New research from People’s Pension shows nearly three quarters of employers questioned (74 per cent) are concerned that employees are not saving enough for retirement. Concern is higher for younger workers and low earners, with 77 per cent of employers highlighting risks for both groups as rising living costs reduce disposable income. 

The findings point to a growing link between financial wellbeing and overall workplace health. Employers are increasingly recognising that financial stress can affect mental health, productivity and long-term wellbeing, making pension engagement part of a wider workplace health strategy. 

One third of employers (32 per cent) believe younger workers are most likely to opt out of workplace pensions. Affordability is the main reason cited (38 per cent), followed by lack of understanding (24 per cent) and perceived value (18 per cent). This suggests communication and education remain key barriers to engagement. 

More than four in five SME decision-makers (82 per cent) say they feel responsible for supporting employees’ financial wellbeing, despite three quarters (75 per cent) facing limits on pay increases due to rising business costs. This reflects a shift in how employers view their role in supporting workforce health beyond traditional benefits. 

Gaps in understanding remain a concern. Nearly six in ten employers (59 per cent) say employees do not fully understand the value of their pension, while 52 per cent believe workers are not engaging with or making the most of available schemes. 

Nearly half of employers (45 per cent) say clearer communication and education would improve pension engagement, while 40 per cent point to the need for broader financial wellbeing and retirement planning support. These measures are increasingly seen as part of a preventative approach to workplace health, helping reduce financial stress before it impacts wellbeing and performance. 

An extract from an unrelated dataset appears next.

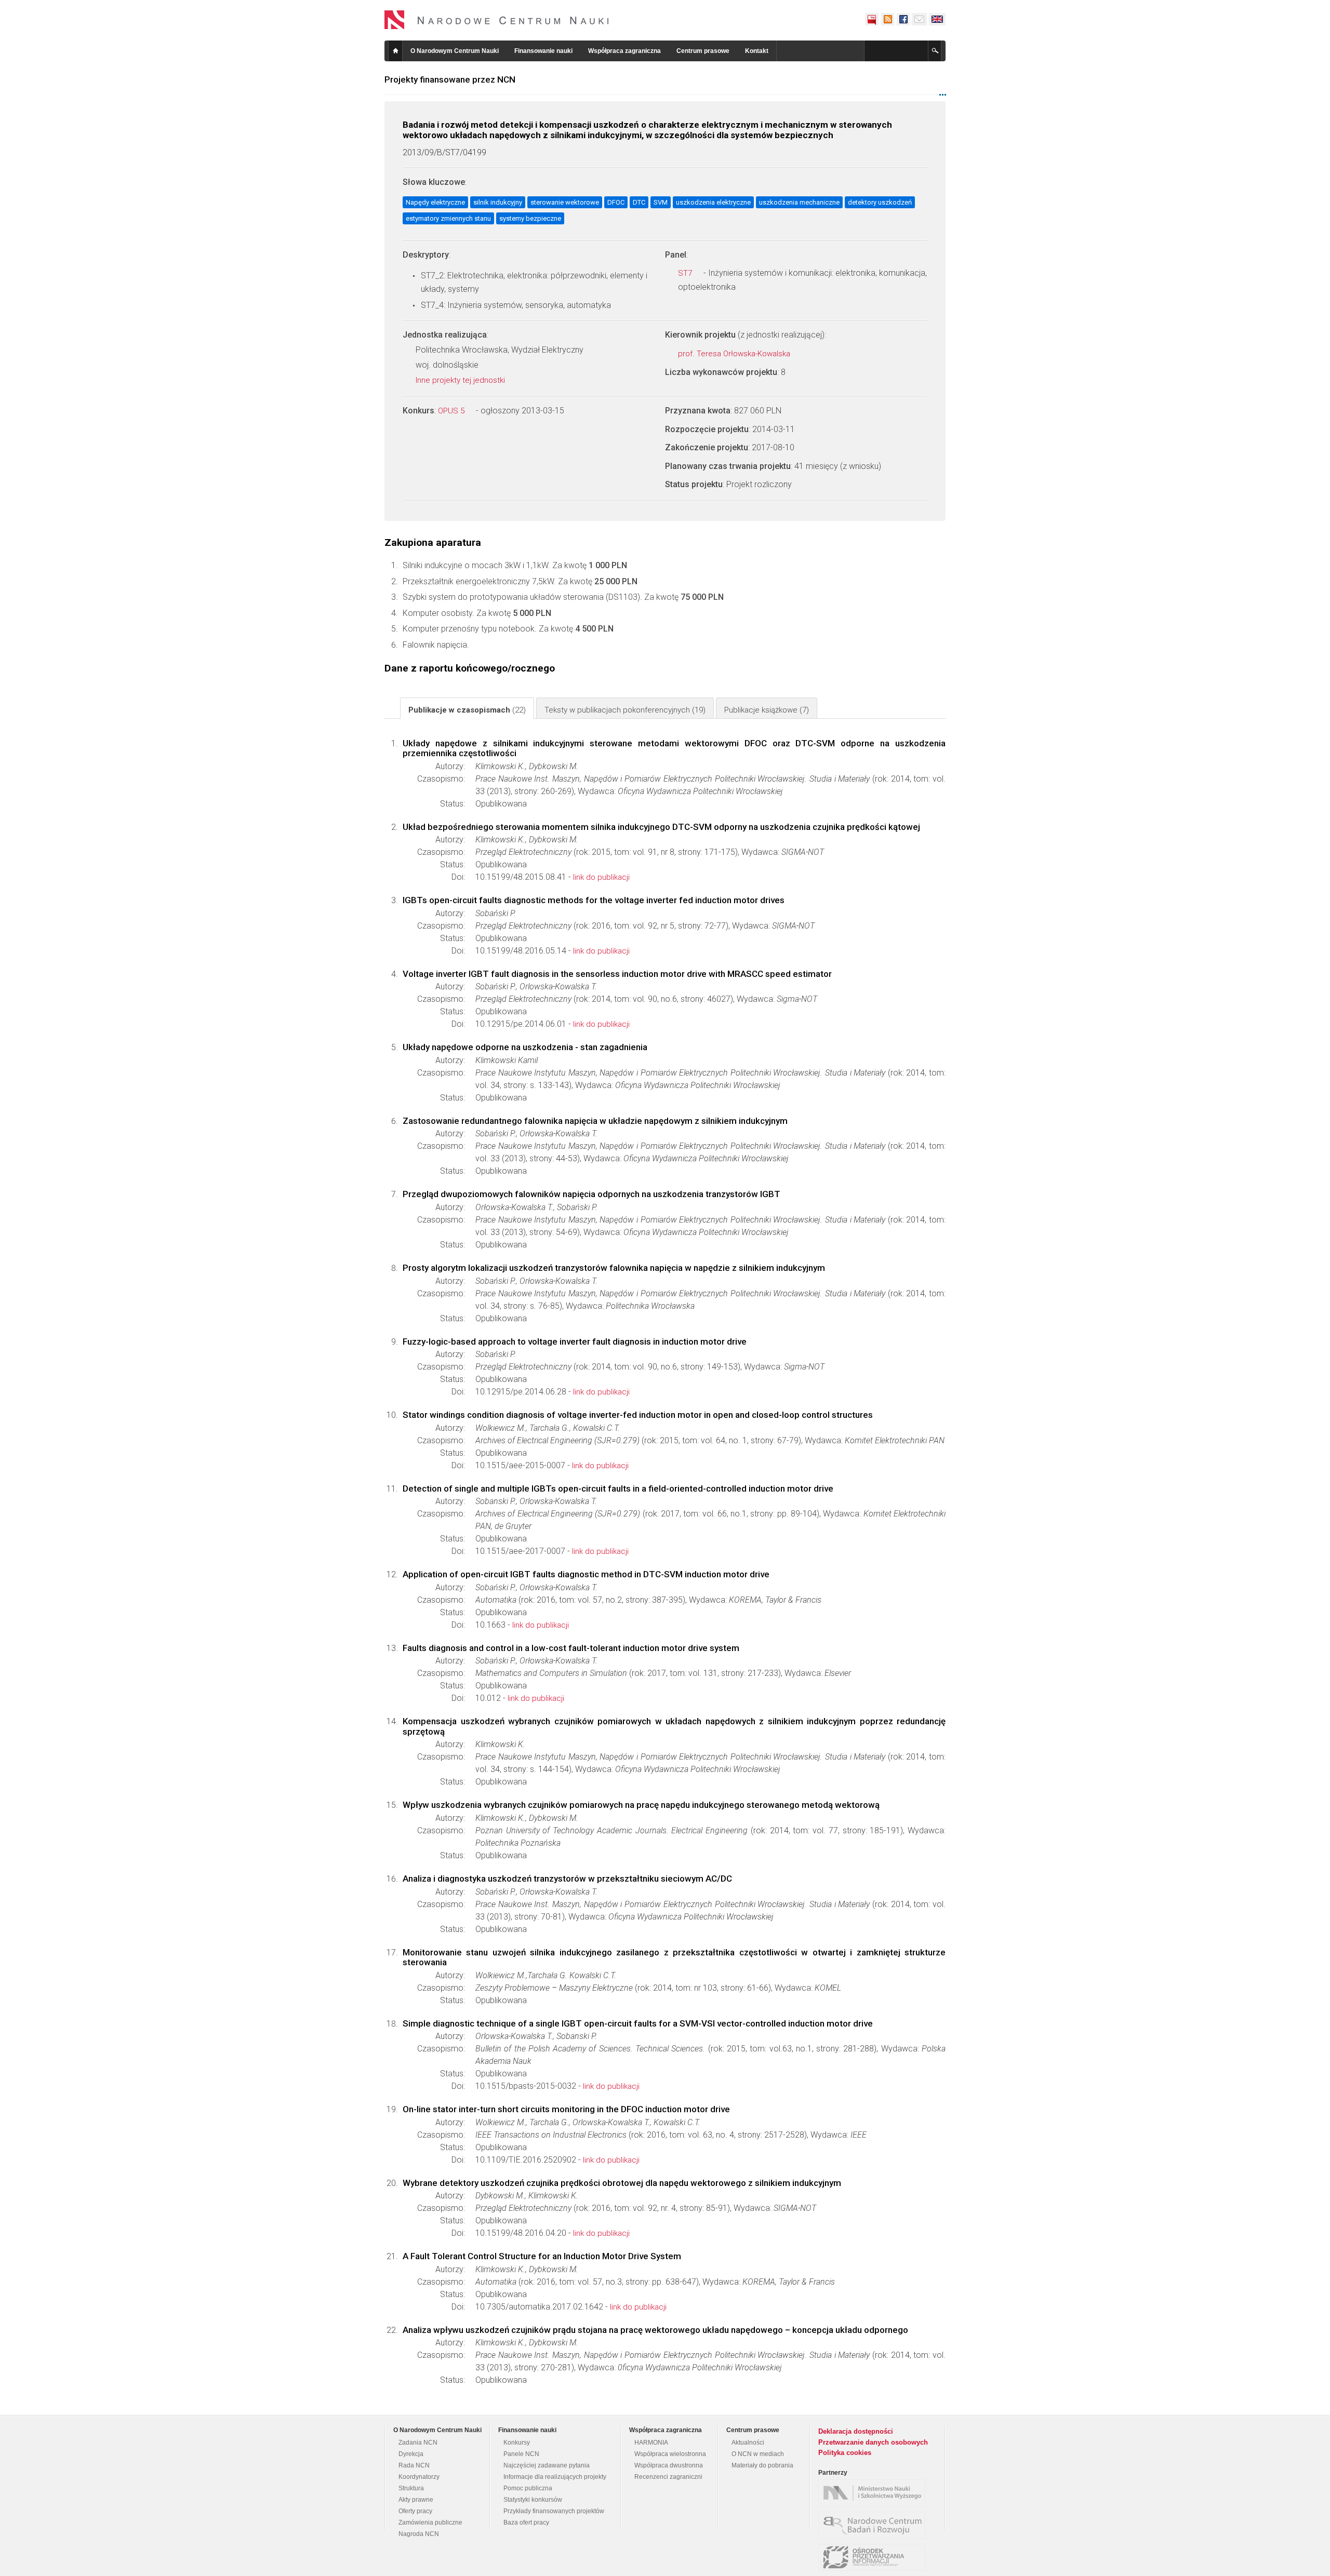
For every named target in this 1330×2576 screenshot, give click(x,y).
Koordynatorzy (419, 2477)
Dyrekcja (410, 2454)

Stuart Reid, Distribution Director at People’s Partnership, said: 

“Employers are clearly focused on how they can support their workforce, particularly younger and lower-paid workers who are more exposed to financial pressure. As many households face renewed pressure on day-to-day finances, helping people stay engaged with long-term saving has become even more important. 

“What this research highlights is the importance of communication and support in helping employees engage with their pension. Where understanding is lower, simple and accessible guidance can play an important role in helping people make informed decisions about their long-term finances. 

“Even in a challenging environment, workplace pensions remain a key part of long-term financial planning. Supporting employees to stay engaged with saving, even at modest levels, can make a meaningful difference over time.” 

The findings underline how financial wellbeing is becoming a core pillar of workplace health strategies across the UK, with employers looking for practical ways to support long-term security while addressing immediate financial pressures.